BEGIN Data to process
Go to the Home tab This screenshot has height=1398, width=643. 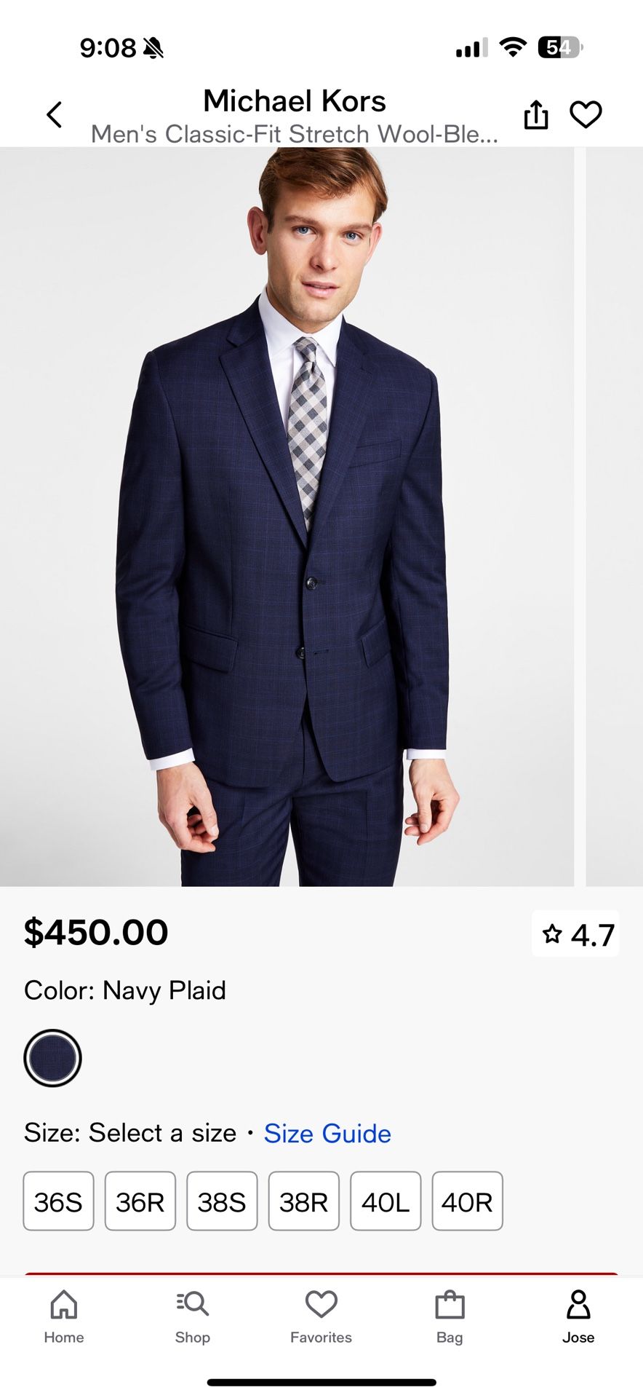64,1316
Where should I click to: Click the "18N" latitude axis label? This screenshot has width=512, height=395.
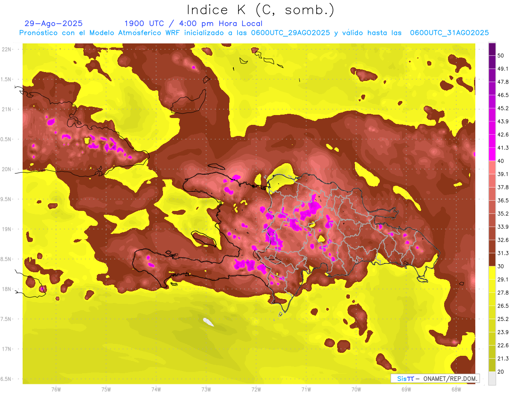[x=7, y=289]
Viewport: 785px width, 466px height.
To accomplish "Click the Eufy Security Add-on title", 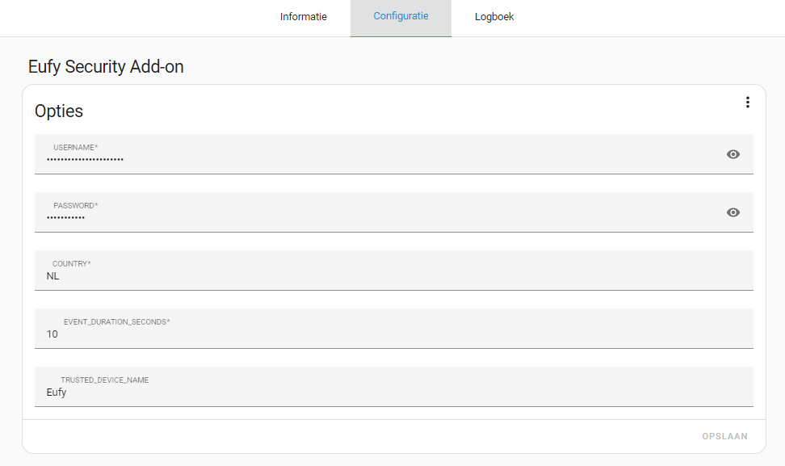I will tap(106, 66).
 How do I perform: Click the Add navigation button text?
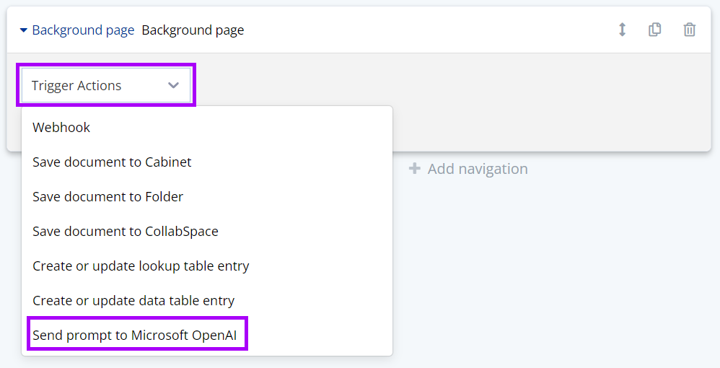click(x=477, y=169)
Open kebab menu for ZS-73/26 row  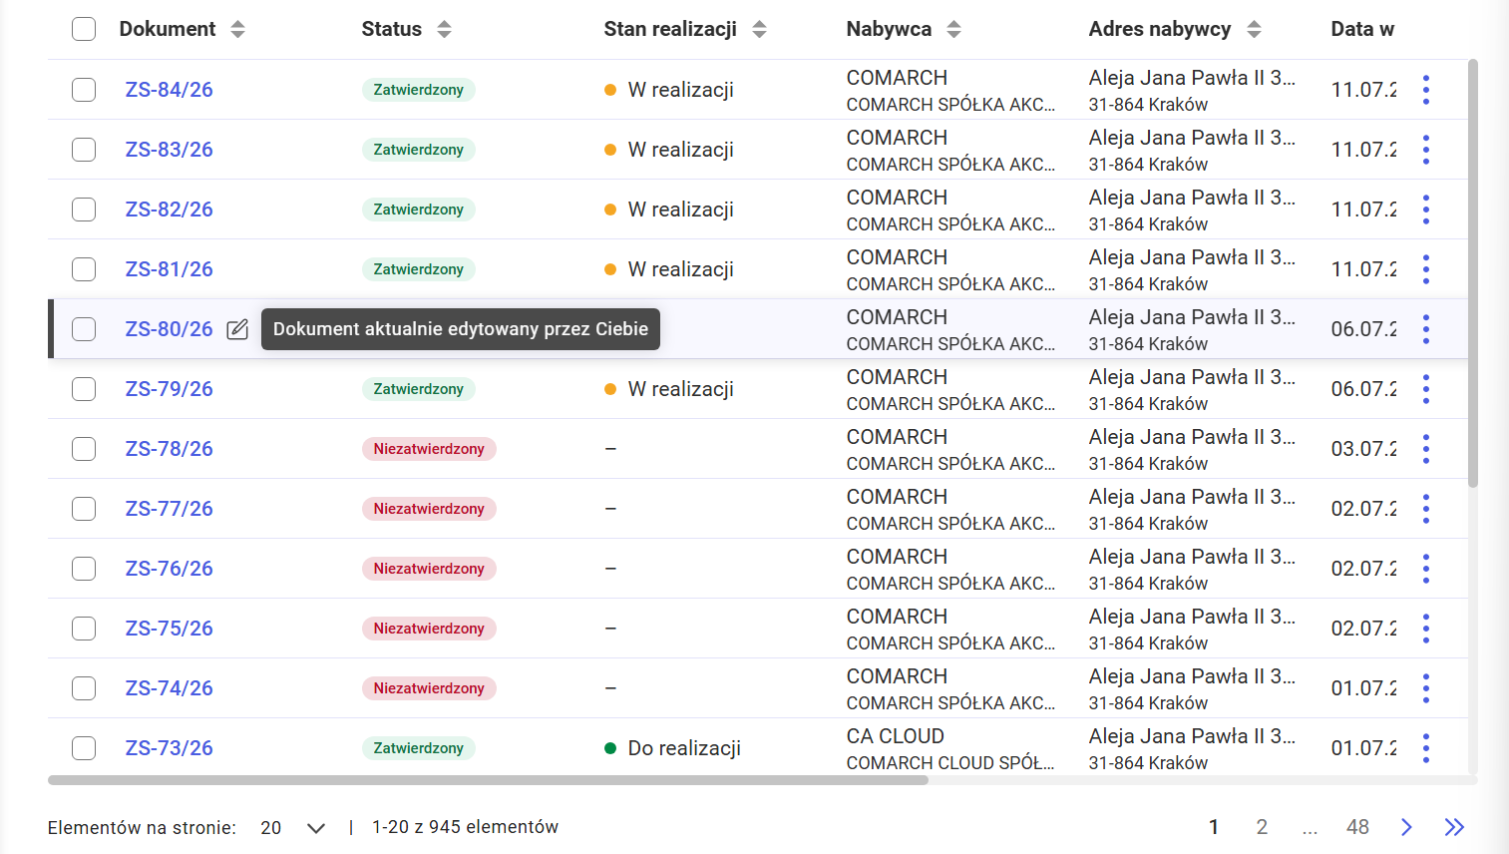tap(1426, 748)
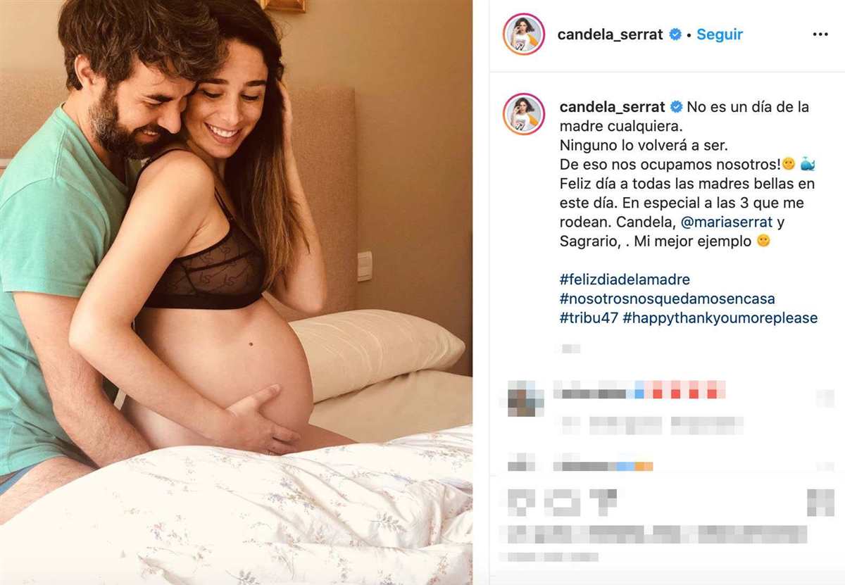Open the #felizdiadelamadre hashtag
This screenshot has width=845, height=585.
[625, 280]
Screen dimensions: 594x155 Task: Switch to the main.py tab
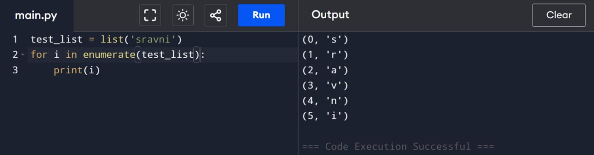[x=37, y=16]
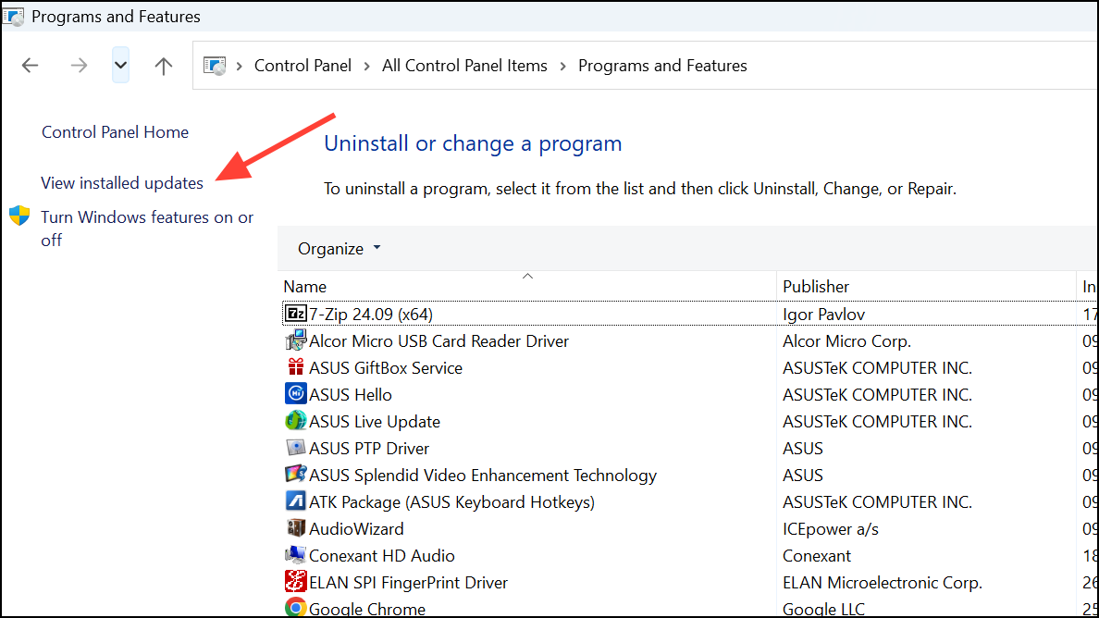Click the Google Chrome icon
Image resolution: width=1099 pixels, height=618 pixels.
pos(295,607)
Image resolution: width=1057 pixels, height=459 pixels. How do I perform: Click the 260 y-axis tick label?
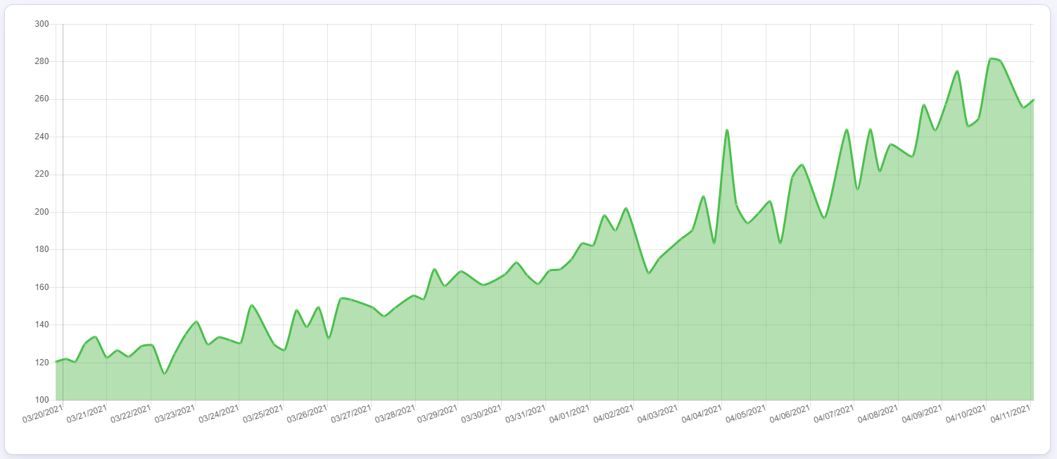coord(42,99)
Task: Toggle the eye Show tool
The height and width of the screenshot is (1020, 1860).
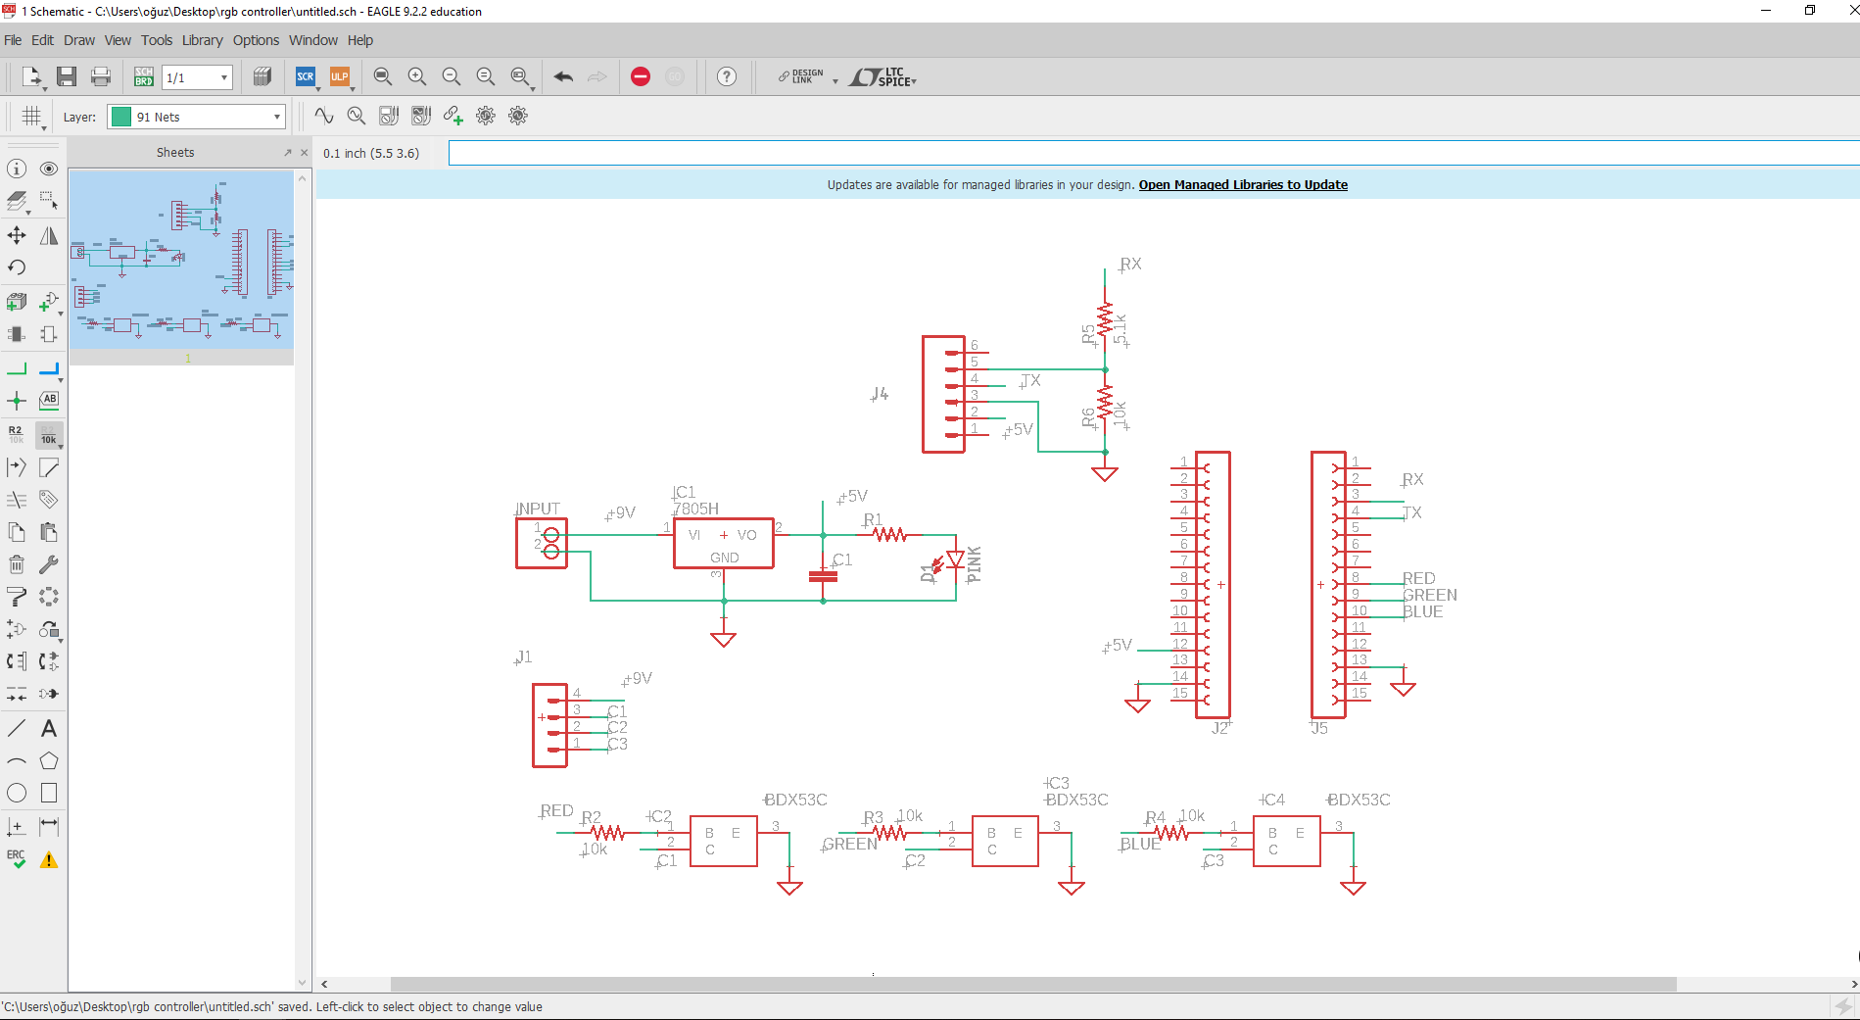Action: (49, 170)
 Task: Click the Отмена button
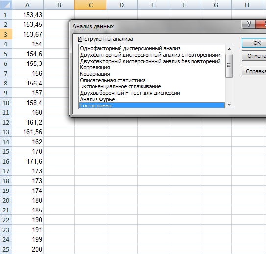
END Data to process
Write out again the lines from the one containing "Screen dimensions: 594x155" through the end of the records, both included, without the pictures.

Screen dimensions: 594x155 Task: Switch to the main.py tab
[x=37, y=16]
Click the Google Chrome icon
Image resolution: width=1099 pixels, height=618 pixels.
pos(295,607)
Image resolution: width=1057 pixels, height=459 pixels. How do I perform: Click the 260 y-axis tick label?
coord(42,99)
Task: Toggle the eye Show tool
The height and width of the screenshot is (1020, 1860).
Action: (49, 170)
 Task: Click the Отмена button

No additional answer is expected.